Effect of age and testosterone on the induction of hyperplastic nodules, carcinomas, and cirrhosis of the liver in rats ingesting N-2-fluorenyldiacetamide

Abstract

Hepatic carcinogenesis was studied first in castrated rats and second in castrated male rats given testosterone ingesting 0·025 per cent N- 2-fluorenyldiacetamide (F-diAA) † † Chemical Abstracts' nomenclature: N, N-diacetyl-2-fluorenamine or N, N-diacetyl-2-aminofluorene. . Rats were 12 or 52 weeks of age. The incidence of carcinomas and the number of rats with large carcinomas, multiple carcinomas, and metastases, as well as the degree and incidence of cirrhosis, was highest in the younger castrated male rats given testosterone. Twelve-week-old castrated male rats developed more hyperplastic nodules, carcinomas and cirrhosis than 52-week-old castrated male rats.

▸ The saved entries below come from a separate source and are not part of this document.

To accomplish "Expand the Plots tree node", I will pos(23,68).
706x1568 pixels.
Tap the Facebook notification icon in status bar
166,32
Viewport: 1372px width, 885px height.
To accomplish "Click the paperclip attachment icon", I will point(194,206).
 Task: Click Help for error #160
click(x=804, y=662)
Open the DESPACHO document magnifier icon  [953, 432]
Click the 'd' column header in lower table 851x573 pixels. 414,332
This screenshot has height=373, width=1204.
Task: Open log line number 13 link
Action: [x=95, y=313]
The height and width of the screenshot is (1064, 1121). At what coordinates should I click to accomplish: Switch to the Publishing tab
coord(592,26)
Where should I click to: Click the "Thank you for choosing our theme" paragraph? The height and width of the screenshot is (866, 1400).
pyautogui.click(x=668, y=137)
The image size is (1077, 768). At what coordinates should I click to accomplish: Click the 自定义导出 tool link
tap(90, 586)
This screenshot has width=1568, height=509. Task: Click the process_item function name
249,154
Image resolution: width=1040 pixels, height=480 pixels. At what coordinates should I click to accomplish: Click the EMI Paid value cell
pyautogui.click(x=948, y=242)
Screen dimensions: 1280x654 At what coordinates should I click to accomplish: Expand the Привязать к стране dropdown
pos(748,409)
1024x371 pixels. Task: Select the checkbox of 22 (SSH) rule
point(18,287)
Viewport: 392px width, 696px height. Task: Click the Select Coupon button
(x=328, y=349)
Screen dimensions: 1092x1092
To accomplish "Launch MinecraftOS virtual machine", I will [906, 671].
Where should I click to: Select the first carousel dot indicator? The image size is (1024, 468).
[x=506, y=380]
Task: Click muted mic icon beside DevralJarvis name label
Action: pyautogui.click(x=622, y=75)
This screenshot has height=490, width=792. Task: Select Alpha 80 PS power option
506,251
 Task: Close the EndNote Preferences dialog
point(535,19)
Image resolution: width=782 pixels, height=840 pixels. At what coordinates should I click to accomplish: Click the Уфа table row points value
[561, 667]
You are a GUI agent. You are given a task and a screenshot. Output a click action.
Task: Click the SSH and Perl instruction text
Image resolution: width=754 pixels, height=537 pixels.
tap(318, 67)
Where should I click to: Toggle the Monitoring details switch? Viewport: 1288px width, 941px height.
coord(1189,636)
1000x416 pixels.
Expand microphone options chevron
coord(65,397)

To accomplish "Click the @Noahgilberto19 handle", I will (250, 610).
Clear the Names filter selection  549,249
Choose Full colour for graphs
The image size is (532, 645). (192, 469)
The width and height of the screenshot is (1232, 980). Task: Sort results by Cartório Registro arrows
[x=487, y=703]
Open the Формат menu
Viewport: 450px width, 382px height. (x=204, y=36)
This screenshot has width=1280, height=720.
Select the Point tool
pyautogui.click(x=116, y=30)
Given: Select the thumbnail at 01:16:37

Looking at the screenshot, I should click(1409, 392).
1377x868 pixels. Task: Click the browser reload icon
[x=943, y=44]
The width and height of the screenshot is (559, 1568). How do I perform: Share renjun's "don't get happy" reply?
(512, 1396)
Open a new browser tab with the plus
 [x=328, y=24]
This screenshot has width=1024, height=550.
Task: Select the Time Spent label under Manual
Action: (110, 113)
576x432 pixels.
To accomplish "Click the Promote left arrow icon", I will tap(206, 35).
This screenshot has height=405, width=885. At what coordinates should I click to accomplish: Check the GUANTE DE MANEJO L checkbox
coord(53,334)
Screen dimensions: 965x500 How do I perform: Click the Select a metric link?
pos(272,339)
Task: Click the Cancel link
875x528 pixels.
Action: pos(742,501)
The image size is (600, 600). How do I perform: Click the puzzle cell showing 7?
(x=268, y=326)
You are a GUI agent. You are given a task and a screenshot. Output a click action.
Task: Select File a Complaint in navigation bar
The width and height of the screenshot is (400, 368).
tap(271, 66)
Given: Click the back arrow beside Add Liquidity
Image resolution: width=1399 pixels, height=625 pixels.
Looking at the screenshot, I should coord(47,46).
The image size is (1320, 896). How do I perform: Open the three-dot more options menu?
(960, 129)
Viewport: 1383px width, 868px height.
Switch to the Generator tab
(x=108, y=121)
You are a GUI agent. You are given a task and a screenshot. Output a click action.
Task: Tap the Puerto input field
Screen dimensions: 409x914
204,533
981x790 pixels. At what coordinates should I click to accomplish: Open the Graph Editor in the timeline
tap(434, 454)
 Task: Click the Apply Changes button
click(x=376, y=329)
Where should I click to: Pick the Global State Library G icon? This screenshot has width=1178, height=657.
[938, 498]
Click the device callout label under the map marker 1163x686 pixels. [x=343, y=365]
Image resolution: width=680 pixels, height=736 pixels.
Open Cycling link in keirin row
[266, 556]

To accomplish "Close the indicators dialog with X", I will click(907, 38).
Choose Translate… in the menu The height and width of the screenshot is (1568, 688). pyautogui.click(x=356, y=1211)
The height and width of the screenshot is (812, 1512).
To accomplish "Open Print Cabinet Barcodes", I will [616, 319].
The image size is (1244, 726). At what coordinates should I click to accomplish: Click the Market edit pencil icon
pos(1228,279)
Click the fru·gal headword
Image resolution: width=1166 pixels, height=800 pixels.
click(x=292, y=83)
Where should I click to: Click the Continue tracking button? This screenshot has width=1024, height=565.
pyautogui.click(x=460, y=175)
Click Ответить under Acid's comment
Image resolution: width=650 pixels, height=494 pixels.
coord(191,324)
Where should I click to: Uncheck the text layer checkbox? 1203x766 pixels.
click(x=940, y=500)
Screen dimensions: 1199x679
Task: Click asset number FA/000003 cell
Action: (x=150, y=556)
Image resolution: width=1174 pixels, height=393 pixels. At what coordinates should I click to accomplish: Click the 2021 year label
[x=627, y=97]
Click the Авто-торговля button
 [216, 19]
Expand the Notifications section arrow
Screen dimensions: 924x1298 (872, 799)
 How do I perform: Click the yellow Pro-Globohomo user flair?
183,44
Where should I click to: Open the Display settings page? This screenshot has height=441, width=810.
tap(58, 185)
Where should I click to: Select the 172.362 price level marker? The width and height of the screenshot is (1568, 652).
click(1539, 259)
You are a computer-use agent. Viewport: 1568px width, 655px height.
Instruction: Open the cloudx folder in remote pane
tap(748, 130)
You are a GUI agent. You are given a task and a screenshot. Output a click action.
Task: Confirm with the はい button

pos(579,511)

Testosterone increased only slightly the incidence of carcinomas, hyperplastic nodules and cirrhosis in 52-week-old castrated male animals. Testosterone is important in F-diAA-hepatic carcinogenesis, particularly in young adult male rats. It is concluded that the restoration of the level of sex hormone in aged rats will not restore the susceptibility to hepatic carcinogenesis comparable to that of younger rats.